MACC KPMG data and analytics track

The W. P. Carey Master of Accountancy (MACC) is among a select group of accounting master’s programs that offers a data and analytics track in partnership with KPMG.

Delving into the technologies and methodologies used in today’s complex, data-centric audits, the KPMG data and analytics track prepares you with the analytical skills and critical thinking needed to keep pace with the modern world.

Distinct opportunity for future accountants

Students admitted to the KPMG data and analytics track will put new skills and knowledge to use as full-time KPMG interns for approximately eight weeks in the winter (January to March). After graduating, students in the KPMG data and analytics track will start as a full-time Experienced Associate at KPMG with the opportunity for an accelerated leadership career path.

Please note that data and analytics internships and experienced associate positions with KPMG are limited to those selected by KPMG for inclusion in this program.

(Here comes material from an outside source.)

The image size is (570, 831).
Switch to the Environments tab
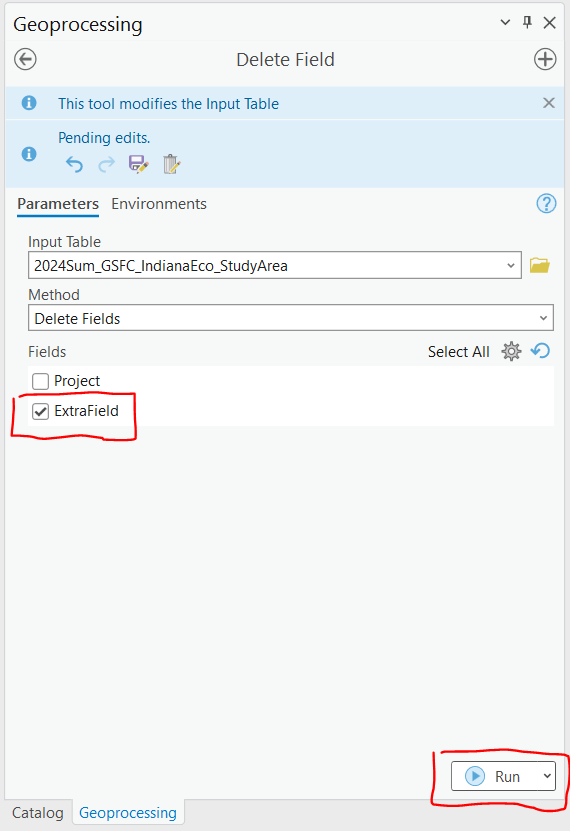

Learn more about how and when to apply to the W. P. Carey MACC.

Rigorous curriculum with real-world relevance

Going beyond traditional accounting principles, the KPMG data and analytics track provides a solid foundation in the technologies and methodologies used to navigate today’s highly complex and data-centric audit environment.

Note: The Data & Analytics Track curriculum as listed is tentative, pending final approval.

Addresses internal control frameworks and U.S. Generally Accepted Auditing Standards related to an auditor’s consideration of internal controls for purposes of financial statement audits and audits of internal control over financial reporting. Covers various schemes pertaining to misappropriation of assets, corruption, and fraudulent financial reporting. Students will apply audit software to evaluate control risks and fraud detection.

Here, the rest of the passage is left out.